## [Passage]
Meera
(Meera Datey)
1
Hello,
I am using Mongodb Vector database with LangChain. I would like to add a metadata to each documents
and use the metadata to filter the results.
Can someone guide me?
loader = WebBaseLoader(
[ " http://mongodb.com "
]
)
data = loader.load()
text_splitter = RecursiveCharacterTextSplitter(chunk_size=4000, chunk_overlap=500)
docs = text_splitter.split_documents(data)
metadata = {"user-id": "your-user-id"}
# Add Metadata to all docs here
client = MongoClient(self.config.mongodb_uri)
MONGODB_COLLECTION = client[self.config.vector_db_name][self.config.collection_name]
MongoDBAtlasVectorSearch.from_documents(
documents=docs,
embedding=OpenAIEmbeddings(disallowed_special=()),
collection=MONGODB_COLLECTION,
index_name=self.config.search_index_name,
metadata=metadata
)
And in retrieval
# Add pre-filter here.
vector_search = MongoDBAtlasVectorSearch.from_connection_string(
self.config.mongodb_uri,
self.config.vector_db_name + "." + self.config.collection_name,
OpenAIEmbeddings(disallowed_special=()),
index_name=self.config.search_index_name,
)
retriever = vector_search.as_retriever()
Hello Meera,
Thanks for question. You can absolutely filter on metadata using Atlas Vector Search. The way you do this is by defining additional fields from your document that you’d like to filter on in the index.
This documentation shows how to setup that index and query with filters in the “Filter” example: https://www.mongodb.com/docs/atlas/atlas-vector-search/vector-search-stage/#examples
And, if you’re using Langchain, the documents here on Langchain also show how to use the filter in the Langchain syntax: MongoDB Atlas | 🦜️🔗 Langchain
Meera
(Meera Datey)

## [Dataset rows]
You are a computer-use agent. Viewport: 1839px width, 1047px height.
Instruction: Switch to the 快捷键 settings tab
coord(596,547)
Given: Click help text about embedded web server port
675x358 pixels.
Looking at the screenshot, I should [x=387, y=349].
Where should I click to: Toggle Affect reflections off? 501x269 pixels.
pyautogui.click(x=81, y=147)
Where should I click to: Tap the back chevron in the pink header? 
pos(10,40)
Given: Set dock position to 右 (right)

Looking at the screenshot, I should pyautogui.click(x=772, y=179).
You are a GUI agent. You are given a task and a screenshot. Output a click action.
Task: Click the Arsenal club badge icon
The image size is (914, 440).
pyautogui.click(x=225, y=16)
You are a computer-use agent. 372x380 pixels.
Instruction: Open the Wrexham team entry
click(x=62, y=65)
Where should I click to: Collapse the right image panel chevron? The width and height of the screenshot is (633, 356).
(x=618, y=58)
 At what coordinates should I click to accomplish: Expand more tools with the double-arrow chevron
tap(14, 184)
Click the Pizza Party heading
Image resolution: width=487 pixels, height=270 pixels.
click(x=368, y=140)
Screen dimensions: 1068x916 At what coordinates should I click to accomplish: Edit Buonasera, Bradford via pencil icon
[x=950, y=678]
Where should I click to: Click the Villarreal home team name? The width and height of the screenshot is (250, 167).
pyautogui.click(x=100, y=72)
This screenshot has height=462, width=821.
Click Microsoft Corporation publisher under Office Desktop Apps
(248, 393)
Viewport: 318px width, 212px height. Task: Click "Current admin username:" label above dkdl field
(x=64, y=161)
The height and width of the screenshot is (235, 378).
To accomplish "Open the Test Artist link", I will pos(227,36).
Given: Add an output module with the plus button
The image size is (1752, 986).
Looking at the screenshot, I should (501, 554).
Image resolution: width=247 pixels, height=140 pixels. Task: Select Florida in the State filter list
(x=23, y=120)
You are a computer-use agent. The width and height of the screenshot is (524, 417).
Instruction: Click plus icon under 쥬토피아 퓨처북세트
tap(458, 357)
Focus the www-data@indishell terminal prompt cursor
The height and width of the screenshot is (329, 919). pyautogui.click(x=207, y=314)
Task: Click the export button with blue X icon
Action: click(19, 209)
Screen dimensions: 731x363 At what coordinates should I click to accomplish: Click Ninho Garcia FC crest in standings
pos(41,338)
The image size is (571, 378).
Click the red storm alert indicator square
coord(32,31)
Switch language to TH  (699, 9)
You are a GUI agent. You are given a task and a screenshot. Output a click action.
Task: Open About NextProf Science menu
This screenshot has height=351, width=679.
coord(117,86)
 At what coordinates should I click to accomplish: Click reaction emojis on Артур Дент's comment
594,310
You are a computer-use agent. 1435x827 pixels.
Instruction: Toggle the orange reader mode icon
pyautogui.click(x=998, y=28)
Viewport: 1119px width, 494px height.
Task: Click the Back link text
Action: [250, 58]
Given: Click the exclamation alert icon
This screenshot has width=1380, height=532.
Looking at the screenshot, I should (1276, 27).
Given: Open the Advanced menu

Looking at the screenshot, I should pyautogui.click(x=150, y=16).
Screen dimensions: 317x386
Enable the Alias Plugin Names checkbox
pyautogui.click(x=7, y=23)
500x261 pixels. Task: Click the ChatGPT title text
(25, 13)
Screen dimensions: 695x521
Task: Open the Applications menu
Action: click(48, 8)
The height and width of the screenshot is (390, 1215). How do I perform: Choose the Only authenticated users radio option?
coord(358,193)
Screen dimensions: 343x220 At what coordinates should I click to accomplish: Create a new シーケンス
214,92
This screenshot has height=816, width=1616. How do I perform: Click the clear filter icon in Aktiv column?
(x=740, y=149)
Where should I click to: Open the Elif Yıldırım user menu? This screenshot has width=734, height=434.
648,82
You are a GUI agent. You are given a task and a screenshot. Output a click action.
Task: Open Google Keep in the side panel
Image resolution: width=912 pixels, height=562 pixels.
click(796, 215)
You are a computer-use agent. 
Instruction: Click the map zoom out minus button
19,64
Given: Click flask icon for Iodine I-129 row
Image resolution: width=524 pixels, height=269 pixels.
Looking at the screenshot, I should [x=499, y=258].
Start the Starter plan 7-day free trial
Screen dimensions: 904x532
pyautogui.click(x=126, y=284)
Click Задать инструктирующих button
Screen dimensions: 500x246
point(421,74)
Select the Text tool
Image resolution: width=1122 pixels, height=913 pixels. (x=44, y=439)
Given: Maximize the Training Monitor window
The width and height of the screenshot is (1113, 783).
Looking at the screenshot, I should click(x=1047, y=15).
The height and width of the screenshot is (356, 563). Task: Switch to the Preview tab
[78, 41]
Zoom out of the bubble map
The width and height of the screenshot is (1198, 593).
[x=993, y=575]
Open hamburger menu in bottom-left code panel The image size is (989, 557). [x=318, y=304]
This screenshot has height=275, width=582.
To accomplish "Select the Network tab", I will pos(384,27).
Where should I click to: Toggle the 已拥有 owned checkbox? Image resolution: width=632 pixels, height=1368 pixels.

## [Goal of the exercise]
In the forum thread, name each keyword argument passed to MongoDBAtlasVectorSearch.from_documents. The rows have no connection to the forum thread.

## [Worked solution]
documents, embedding, collection, index_name, metadata